7. Both Ebi and Nnanna claim critics are wrong in raising
alarms about the recent 25 percent fall in foreign exchange
reserves. They argue reserves of $7.7 billion, representing
almost seven months of import cover, are healthy, even when
one considers that reserves stood at U.S. $10.4 at the end of
2001. Minister of Finance Adamu Ciroma's semi-annual August
economic assessment report also noted that the fall in
reserves had been expected. Nnanna claims internal documents
from 2001 envisioned a draw down on reserves, and that the
initial runs on the Dutch Auction System were part of that
drain. Nnanna cited Forex reserve levels, the Naira exchange
rate, and the minimum wage as politically sensitive economic
indicators. He believed that reserves have stabilized and
will remain above the target of six-month import cover.
"Nigeria is a country with an unusual dependence on imports
and very volatile foreign exchange earnings," Nnanna
observed. "With the Dutch Auction Nigeria can control how
much of its reserves it sells and is in better shape to deal
with reserve than it has ever been." Comment: Falling
reserves are an easy target for anti-Obasanjo politicians.
However, up till now, management of foreign exchange has not
figured as a political issue against the President. As long
as reserves stay above the magic six-month import cover,
management of foreign reserves will not become campaign
fodder for anti-Obasanjo forces. End comment.

### BRIEF A
In the passage on Nigeria's foreign exchange reserves, which three economic indicators did Nnanna call politically sensitive?
### BRIEF B
Summarize the passage on Nigeria's foreign exchange reserves in two sentences.

### LISTED ENTRIES
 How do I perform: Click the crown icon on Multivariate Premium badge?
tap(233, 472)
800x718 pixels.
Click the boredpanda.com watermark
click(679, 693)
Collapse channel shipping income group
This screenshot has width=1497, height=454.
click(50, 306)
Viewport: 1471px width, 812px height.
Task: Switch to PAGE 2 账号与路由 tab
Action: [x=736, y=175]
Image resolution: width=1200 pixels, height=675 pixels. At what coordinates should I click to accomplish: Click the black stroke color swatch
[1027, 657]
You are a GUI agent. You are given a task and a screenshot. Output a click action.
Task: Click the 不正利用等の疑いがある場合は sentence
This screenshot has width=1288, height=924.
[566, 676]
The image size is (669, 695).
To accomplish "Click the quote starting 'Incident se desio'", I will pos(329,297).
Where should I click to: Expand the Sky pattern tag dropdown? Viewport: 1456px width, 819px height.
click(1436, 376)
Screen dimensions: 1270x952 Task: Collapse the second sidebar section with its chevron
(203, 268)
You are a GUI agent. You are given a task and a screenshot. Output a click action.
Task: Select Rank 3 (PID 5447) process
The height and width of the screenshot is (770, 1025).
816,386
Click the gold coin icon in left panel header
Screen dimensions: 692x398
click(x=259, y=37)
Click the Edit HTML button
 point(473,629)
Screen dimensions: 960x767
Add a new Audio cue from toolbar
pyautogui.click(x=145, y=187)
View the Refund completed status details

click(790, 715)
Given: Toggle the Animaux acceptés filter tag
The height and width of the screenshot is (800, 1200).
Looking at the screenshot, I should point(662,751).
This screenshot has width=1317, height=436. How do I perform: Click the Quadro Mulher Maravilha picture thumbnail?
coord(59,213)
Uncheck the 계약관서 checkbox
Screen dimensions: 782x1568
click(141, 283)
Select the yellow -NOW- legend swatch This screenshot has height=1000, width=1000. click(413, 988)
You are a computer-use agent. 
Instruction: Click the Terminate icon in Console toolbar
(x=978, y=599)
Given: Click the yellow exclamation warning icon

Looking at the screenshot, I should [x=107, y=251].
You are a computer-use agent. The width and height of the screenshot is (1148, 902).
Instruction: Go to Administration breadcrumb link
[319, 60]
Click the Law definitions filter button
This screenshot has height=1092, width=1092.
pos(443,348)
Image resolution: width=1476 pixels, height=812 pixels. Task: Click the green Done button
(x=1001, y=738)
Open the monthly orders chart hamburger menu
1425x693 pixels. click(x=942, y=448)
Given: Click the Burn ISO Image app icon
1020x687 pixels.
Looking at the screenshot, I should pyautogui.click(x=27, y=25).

### EXERCISE ANSWER A
Forex reserve levels, the Naira exchange rate, and the minimum wage.

### EXERCISE ANSWER B
Ebi and Nnanna reject critics' alarm over the recent 25 percent fall in reserves, arguing that $7.7 billion, almost seven months of import cover, is healthy and that the drawdown had been expected. The comment notes that falling reserves are an easy target for anti-Obasanjo politicians, but foreign exchange management will not become campaign fodder as long as reserves stay above six-month import cover.